La peluquería era su oficio y el fútbol una pasión que empezó a compaginar con la política. Como tantos muchachos de su generación, vivió intensamente los años de la Transición y no dudó en tomar partido por las ideas socialistas. Fue un militante activo, de los que por las noches salían con una escoba y una cubo lleno de cola a pegar carteles por las fachadas del pueblo. Su compromiso lo llevó a ser concejal de Cultura en los años ochenta.
Como era un hombre inquieto no dudó en probar otros oficios y acabó convirtiéndose en inspector del Consorcio de Residuos, cargo que desempeñó durante los últimos catorce años de su vida profesional. Allí destacó por su compromiso y sobre todo por su generosidad, dejando huella en todos sus compañeros.
Pepe Alcocer disfrutaba con su trabajo casi tanto como con aquellas maratonianas jornadas gastronómicas que organizaba en su cortijo de La Juaida, un templo donde encontraba la paz espiritual junto a sus perros y sus olivos, y un lugar de encuentro donde celebraba la vida junto a sus amigos.
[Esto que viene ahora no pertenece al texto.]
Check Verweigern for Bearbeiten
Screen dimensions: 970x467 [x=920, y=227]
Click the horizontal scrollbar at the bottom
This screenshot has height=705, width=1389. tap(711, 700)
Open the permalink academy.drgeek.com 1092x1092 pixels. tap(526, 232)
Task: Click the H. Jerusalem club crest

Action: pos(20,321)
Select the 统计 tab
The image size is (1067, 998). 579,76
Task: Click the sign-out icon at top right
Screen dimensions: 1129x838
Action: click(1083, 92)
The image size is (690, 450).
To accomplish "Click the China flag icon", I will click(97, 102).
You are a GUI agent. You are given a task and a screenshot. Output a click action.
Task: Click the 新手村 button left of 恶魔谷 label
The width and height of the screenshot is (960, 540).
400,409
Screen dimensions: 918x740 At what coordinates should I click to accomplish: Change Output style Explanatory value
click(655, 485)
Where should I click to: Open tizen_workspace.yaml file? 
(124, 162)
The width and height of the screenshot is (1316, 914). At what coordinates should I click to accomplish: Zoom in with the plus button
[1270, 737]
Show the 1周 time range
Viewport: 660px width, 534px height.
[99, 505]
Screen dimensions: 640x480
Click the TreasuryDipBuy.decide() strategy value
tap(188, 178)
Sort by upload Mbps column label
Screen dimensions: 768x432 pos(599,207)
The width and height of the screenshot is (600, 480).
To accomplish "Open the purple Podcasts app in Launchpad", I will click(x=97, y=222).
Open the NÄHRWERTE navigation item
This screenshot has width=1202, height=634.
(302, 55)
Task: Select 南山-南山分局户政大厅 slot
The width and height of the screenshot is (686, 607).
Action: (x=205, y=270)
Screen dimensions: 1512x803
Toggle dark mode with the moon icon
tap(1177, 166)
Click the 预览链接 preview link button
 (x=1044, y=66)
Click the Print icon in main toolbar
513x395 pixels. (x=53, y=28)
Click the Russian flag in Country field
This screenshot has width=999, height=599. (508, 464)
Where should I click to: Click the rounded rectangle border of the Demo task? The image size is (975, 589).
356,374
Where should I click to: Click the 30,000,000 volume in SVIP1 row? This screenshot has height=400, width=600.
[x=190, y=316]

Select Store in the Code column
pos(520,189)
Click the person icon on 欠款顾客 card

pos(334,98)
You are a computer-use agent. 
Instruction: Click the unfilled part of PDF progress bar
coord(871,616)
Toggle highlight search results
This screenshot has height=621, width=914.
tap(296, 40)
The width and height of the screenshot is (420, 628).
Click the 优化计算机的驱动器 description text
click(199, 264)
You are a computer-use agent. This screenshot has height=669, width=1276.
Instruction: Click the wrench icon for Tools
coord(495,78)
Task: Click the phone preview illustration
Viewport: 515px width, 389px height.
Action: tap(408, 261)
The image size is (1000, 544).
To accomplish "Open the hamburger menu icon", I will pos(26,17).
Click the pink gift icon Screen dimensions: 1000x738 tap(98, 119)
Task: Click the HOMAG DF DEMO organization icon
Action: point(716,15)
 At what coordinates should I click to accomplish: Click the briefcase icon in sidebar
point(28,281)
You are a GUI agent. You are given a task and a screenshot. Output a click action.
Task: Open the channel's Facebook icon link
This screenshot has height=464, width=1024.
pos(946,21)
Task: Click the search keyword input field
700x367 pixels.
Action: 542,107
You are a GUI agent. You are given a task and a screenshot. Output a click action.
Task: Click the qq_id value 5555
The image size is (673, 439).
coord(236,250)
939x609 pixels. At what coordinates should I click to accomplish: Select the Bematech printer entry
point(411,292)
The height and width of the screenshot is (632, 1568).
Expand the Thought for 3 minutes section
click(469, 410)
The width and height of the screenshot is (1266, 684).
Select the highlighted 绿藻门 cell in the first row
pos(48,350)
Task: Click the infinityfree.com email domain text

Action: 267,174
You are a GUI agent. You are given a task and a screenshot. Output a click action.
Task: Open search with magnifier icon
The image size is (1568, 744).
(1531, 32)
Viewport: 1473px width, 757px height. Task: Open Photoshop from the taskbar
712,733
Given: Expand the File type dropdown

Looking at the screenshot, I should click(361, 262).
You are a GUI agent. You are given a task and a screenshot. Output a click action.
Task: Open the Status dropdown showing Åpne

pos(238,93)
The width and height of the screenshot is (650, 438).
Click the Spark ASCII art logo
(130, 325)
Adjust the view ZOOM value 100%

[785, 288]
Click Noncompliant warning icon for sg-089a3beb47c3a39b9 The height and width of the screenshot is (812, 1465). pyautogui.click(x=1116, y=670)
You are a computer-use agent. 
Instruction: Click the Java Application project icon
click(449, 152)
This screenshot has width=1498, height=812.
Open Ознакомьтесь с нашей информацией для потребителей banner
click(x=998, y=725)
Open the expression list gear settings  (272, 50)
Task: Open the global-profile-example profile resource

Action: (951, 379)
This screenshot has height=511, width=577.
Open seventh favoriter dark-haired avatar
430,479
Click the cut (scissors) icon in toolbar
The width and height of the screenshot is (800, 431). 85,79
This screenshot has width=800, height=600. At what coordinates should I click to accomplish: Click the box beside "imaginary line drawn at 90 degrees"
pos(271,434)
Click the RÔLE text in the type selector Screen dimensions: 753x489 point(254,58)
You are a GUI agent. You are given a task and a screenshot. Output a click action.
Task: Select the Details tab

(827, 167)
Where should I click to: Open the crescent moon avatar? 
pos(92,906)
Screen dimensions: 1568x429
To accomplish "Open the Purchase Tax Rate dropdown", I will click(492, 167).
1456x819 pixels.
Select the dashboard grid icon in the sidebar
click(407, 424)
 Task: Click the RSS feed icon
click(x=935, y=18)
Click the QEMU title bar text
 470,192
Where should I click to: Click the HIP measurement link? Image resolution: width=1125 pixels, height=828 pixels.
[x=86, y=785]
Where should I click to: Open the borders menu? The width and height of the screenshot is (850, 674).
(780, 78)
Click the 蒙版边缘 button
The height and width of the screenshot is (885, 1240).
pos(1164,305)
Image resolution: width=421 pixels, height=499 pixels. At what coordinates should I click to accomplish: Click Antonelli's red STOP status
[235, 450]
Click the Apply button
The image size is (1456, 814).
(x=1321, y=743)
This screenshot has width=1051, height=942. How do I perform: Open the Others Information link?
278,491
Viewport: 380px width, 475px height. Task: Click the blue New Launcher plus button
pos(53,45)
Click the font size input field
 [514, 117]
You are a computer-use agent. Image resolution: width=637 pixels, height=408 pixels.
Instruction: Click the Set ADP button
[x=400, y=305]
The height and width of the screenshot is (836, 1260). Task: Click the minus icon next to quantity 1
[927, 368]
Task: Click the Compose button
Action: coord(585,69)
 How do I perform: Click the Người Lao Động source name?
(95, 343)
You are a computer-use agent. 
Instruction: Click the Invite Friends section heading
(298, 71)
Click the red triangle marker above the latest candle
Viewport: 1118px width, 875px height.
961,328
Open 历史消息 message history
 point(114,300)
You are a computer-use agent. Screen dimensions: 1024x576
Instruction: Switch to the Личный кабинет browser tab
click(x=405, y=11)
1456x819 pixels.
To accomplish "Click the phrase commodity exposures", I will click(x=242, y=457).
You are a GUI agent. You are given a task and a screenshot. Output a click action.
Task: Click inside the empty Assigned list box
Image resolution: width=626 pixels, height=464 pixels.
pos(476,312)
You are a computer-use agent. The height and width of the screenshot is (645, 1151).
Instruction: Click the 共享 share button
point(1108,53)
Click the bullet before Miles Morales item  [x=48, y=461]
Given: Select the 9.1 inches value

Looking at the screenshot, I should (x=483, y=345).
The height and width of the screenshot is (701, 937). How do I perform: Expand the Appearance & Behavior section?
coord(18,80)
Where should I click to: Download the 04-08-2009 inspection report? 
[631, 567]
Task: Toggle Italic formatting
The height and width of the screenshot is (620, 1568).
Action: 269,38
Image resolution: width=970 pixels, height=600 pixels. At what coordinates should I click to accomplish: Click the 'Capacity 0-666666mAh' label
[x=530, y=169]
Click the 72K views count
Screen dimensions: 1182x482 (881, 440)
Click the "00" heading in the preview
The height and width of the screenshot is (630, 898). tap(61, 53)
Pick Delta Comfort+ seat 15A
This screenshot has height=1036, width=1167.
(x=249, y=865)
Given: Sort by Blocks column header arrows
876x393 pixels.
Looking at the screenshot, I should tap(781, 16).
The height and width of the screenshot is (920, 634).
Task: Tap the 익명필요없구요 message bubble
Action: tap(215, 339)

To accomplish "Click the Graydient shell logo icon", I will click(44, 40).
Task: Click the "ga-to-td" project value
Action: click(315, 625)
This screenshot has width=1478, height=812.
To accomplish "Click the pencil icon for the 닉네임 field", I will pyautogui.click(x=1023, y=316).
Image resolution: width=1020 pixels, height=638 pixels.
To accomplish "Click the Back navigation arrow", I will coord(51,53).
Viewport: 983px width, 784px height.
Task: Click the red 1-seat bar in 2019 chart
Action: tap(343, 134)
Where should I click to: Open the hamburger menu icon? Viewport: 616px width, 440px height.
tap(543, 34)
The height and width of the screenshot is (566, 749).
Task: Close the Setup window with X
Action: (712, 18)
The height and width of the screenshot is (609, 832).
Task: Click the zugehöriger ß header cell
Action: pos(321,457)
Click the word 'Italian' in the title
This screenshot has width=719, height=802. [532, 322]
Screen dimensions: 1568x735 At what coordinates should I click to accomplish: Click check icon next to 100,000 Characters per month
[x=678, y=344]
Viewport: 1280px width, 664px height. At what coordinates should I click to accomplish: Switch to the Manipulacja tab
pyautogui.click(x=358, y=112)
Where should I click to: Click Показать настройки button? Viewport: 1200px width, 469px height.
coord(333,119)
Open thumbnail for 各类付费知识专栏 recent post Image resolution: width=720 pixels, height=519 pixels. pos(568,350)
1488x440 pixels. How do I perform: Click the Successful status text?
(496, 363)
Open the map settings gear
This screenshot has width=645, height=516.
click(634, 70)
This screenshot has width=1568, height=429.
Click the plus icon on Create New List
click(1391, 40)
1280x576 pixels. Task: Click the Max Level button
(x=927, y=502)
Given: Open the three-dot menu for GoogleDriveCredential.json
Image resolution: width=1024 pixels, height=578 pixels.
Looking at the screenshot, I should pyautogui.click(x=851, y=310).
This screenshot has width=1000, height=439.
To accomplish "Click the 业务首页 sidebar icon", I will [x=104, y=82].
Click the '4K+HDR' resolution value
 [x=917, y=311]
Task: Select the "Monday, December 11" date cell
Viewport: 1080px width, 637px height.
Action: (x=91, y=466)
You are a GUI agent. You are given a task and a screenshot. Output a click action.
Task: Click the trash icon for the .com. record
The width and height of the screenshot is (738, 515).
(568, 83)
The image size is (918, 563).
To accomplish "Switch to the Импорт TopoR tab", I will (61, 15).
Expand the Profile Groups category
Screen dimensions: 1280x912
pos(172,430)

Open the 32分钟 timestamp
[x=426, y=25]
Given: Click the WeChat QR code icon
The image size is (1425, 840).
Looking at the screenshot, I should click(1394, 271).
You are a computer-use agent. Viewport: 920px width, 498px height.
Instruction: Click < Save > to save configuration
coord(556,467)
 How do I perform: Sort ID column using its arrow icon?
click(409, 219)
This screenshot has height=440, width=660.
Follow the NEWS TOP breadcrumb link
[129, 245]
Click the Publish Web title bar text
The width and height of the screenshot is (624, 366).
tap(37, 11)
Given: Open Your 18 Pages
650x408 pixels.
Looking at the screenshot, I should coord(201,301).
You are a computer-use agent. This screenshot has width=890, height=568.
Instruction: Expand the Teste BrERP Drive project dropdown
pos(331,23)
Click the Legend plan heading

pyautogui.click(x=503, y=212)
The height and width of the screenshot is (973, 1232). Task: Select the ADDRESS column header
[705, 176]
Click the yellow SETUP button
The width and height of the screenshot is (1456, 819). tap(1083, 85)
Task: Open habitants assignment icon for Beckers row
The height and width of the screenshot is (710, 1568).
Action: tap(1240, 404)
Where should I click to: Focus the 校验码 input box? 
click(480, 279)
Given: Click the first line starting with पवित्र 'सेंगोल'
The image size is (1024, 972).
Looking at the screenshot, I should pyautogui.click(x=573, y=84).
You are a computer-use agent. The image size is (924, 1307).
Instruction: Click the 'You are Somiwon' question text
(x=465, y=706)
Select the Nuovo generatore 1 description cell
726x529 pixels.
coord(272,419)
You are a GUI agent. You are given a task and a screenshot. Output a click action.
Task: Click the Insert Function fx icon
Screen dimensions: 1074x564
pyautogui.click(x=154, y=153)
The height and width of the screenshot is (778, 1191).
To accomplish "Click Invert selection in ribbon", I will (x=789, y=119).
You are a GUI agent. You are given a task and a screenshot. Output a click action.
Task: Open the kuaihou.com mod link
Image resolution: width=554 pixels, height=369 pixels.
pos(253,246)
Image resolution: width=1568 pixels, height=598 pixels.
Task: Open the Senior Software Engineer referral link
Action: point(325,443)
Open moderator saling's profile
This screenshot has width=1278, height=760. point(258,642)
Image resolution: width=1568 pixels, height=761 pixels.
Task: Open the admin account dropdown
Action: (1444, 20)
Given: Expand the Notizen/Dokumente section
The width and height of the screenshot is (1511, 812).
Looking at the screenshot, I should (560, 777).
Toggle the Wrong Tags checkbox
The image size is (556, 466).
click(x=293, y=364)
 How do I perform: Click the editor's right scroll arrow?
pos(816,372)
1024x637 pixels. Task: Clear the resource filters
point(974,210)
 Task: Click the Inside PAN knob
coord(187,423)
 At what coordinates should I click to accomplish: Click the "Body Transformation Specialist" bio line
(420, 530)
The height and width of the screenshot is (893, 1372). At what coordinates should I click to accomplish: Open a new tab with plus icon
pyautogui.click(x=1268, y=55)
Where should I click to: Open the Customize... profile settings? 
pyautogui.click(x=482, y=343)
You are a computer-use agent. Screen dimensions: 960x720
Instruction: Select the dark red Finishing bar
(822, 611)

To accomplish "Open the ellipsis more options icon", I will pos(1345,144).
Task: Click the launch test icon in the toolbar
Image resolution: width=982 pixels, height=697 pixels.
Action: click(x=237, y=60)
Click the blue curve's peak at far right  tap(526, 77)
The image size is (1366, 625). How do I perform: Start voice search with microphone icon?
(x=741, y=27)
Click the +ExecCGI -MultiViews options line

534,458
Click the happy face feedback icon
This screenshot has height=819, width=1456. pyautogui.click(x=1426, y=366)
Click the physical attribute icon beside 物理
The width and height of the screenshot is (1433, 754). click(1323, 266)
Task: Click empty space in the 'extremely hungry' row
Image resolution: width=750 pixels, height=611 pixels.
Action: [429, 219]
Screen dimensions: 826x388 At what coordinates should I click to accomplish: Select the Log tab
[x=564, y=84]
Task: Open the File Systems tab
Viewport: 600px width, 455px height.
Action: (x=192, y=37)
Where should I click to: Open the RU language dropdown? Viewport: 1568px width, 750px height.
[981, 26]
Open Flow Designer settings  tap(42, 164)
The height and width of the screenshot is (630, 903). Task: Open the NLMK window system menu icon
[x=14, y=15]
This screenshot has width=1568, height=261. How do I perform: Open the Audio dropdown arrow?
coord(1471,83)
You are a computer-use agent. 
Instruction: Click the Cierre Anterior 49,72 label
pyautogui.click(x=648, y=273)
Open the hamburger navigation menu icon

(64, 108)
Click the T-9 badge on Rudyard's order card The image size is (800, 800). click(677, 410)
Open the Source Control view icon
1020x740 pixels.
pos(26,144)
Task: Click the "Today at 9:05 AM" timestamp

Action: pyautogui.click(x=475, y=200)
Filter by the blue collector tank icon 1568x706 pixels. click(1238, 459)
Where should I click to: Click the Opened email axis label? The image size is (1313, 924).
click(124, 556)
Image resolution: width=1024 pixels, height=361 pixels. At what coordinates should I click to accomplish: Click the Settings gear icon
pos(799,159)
Allí hablaban de fútbol, de política y de los retos que Pepe se imponía a la hora de subir montañas o de preparar carreras tan duras como la Desértica, la prueba atlética para la que se estaba entrenando cuando se encontró de frente con la enfermedad. Él, que nunca había ido al médico, que en 42 años de trabajo solo había estado veinte días de baja por una ciática, tuvo que afrontar de repente la prueba más dura de su vida. Fue un año de batalla, afrontando con la misma dignidad con la que vivió, una lucha desigual contra la muerte.